Ce temps, hormis celui qu’il consacre aux échanges empreints de sensibilité qu’il essaie de multiplier avec ses patients, s’incarne dans l’attention injectée à ses projets de nature artistique. Par diverses méthodes, il cherche à transposer tous ces deuils qui l’accompagnent et à les apaiser. « La résilience est pour moi la capacité de passer à autre chose sans garder toutes les traces de ces traumatismes. » De Serre est sensibilisé aux expériences douloureuses de la perte humaine, mais n’est pas immunisé contre elles pour autant. Avec son vécu, il tâche de « dire avec les bons et les vrais mots » les traversées émotives qu’imposent ces épreuves, et « de [les] inscrire, de [les] communiquer, d[’en] laisser des empreintes ».
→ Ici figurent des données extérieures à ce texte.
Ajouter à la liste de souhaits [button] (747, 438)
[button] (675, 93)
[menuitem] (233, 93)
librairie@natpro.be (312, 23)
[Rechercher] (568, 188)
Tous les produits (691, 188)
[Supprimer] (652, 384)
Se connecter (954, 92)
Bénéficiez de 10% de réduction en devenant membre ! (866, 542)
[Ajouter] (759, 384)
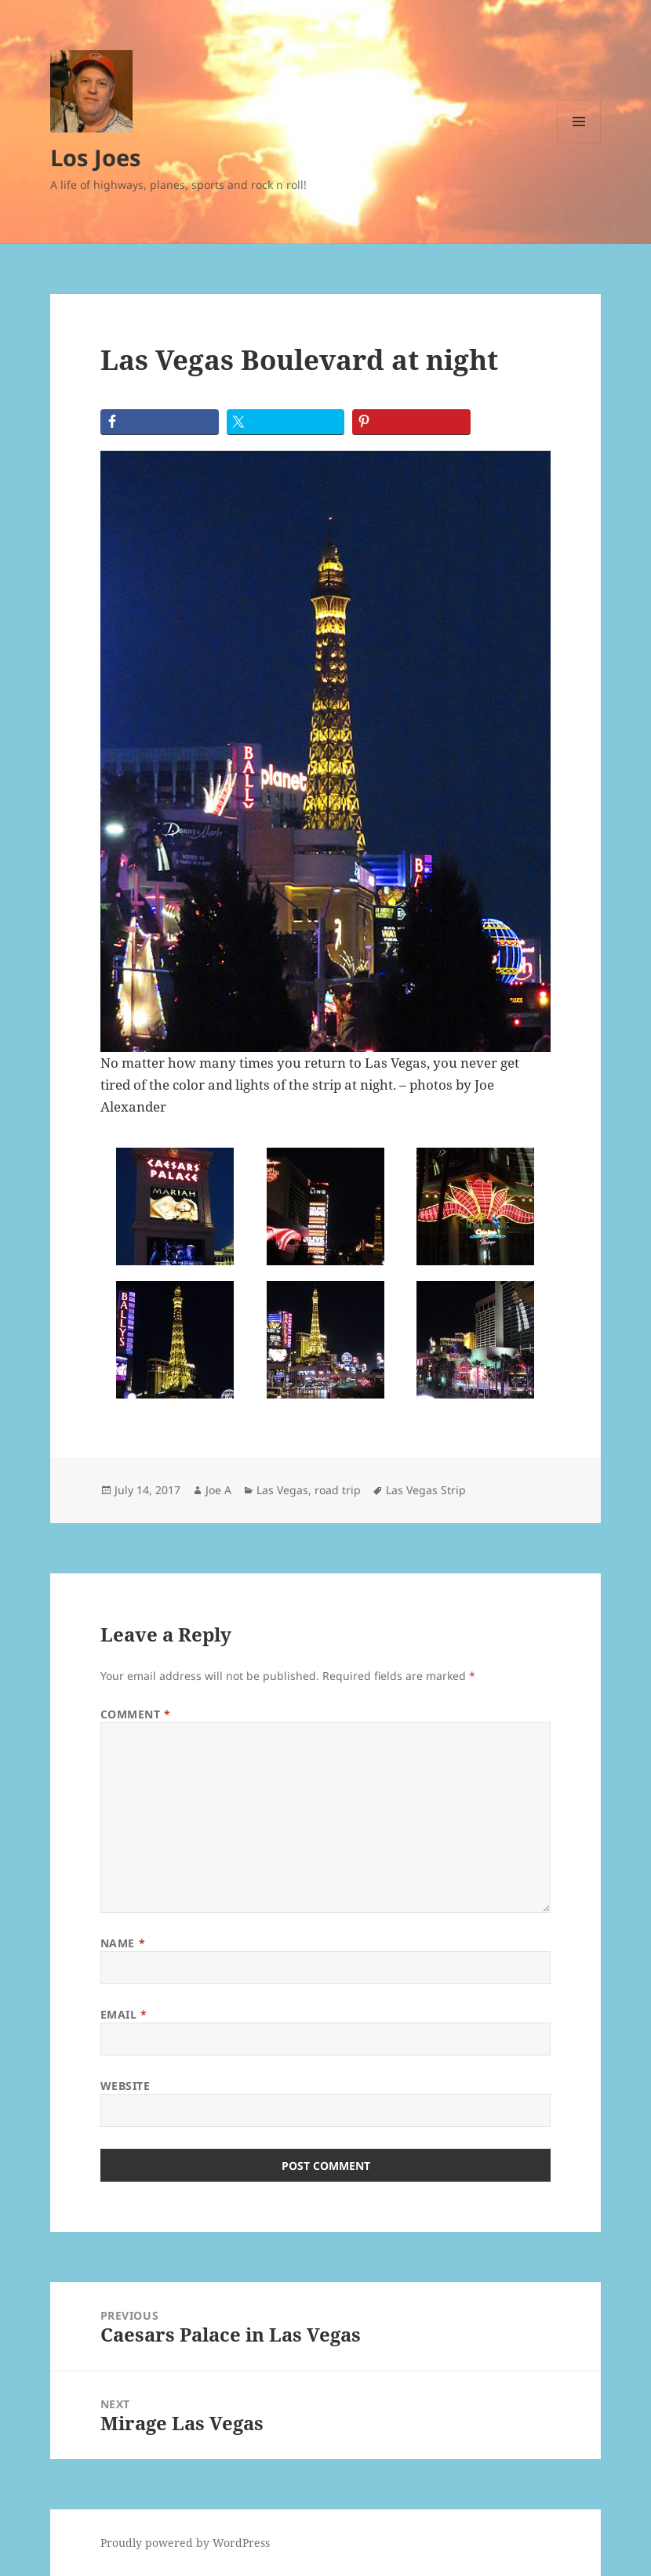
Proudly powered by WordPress (185, 2542)
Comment (135, 1714)
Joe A (218, 1489)
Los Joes (95, 157)
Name (122, 1943)
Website (125, 2085)
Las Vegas (282, 1489)
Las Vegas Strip (426, 1489)
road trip (338, 1489)
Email (123, 2014)
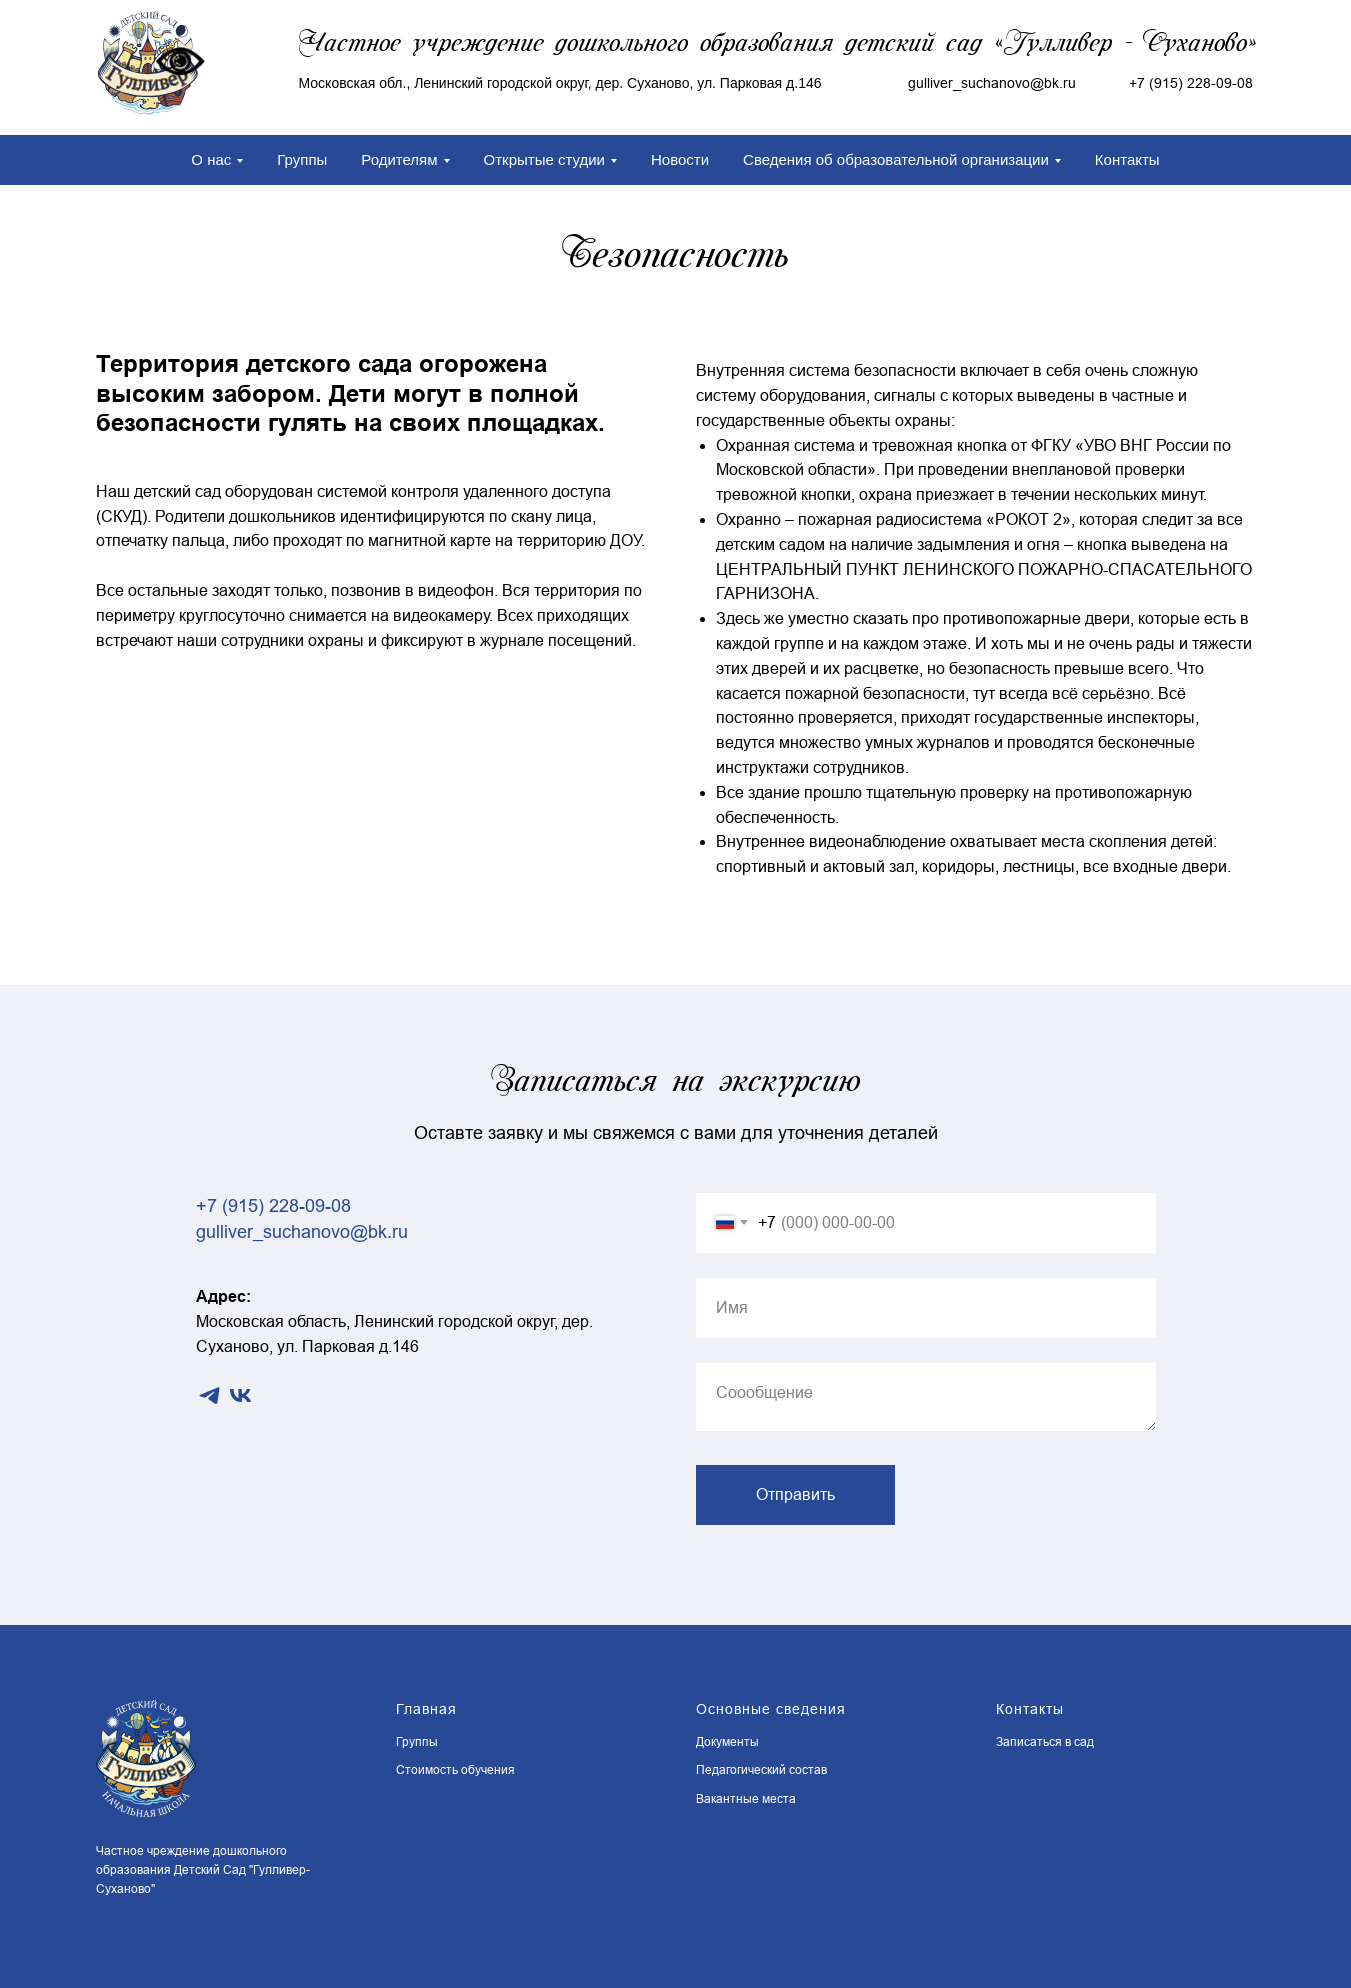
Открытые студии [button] (544, 159)
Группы (302, 159)
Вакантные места (746, 1799)
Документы (727, 1742)
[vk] (240, 1395)
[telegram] (209, 1395)
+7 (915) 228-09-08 (1191, 83)
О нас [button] (211, 159)
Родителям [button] (399, 159)
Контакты (1127, 159)
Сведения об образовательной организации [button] (896, 159)
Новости (680, 159)
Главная (426, 1709)
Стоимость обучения (455, 1770)
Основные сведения (771, 1709)
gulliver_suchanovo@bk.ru (302, 1232)
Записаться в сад (1045, 1742)
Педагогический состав (761, 1770)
« Après le premier décès auquel j’ai dû faire face, je cherchais un objet rituel ; puis je suis tombé sur un mouchoir de tissu, que j’ai acheté et laissé près de ma table d’atelier. Au fil du temps, il me servait à essuyer ma surface, mes plaques de gravure, mes mains, mes bavures d’encre. » Petit à petit, Yannick De Serre tisse par ce cycle un rapport intimiste avec les morts côtoyées. Chaque décès marqué par le choix d’un nouveau mouchoir, chaque mouchoir marqué par les nouvelles œuvres en travail. « C’est un témoin, un artefact d’atelier assez puissant. »
Exposer le rituel
À OBORO, il présente de nombreux linceuls contenant ces tissus symboliques. « Ce projet-là prend son sens dans l’accumulation. Le fait qu’il soit présenté en mi-carrière est important : ça confirme que le rituel fonctionne et offre une guérison avec le temps. » Si ces mouchoirs canalisent chacun un décès particulier, De Serre les recense périodiquement. Chaque fin d’année, il prend un large papier japonais où il les recueille et les plie selon une gestuelle établie, puis paquette l’ensemble et l’étiquette avant de le consigner auprès des précédents.
Ce projet toujours en cours — « jusqu’à ce que je prenne ma retraite » — est le témoin de ses 17 dernières années de métier à l’urgence. Précise, la série de gestes qu’il effectue crée cet aspect rituel émouvant que l’on reconnaît à l’artiste-infirmier. Elle exhibe la recherche délicate qu’il conduit autour des affects. Dans la salle d’exposition, la série de linceuls s’adosse à un autel qui montre des tissus suturés et les outils d’un travail artistique et infirmier. Des œuvres imprimées montrant des bouquets funestes le surplombent, constituant un ultime hommage.
Conjuguer deux vies
La cohabitation des deux emplois de De Serre lui offre un éventail de matières, d’instruments, de sujets et de techniques qui croisent le milieu de l’art et le milieu hospitalier. « Pour moi, ça devient mes outils d’atelier. Un exacto est un scalpel, je coupe mon papier avec des ciseaux chirurgicaux, la pointe sèche que j’utilise pour mes gravures est une aiguille médicale. » C’est là la force du travail de De Serre. Exprimant par l’art les motifs d’un métier exigeant et engageant, l’artiste fait exister une harmonie entre les soins intensifs et l’atelier qui culmine vers cette guérison espérée.
« Mon travail réside dans ces dualités entre le rough et le soft. Ça se manifeste entre autres par mes sutures, que je mets en avant pour inscrire des mots qui connotent et renforcent le propos de mes œuvres. C’est une façon pour moi de jouer avec la notion de cicatrice, de parler d’empreinte et de trace. » Son travail artistique, minimaliste, privilégie une sobriété esthétique et matérielle pour parler de sujets forts et durs. Partant de l’idée qu’avec peu, on est capable de déchiffrer beaucoup, De Serre propose dans chaque détail des indices importants pour le message de l’œuvre. Il produit en somme des projets sensibles et délicats qui contrebalancent le poids éprouvant des drames quotidiens vécus à l’hôpital.
Résilience et autres guérisons
De Yannick De Serre, à OBORO, jusqu’au 10 décembre 2022.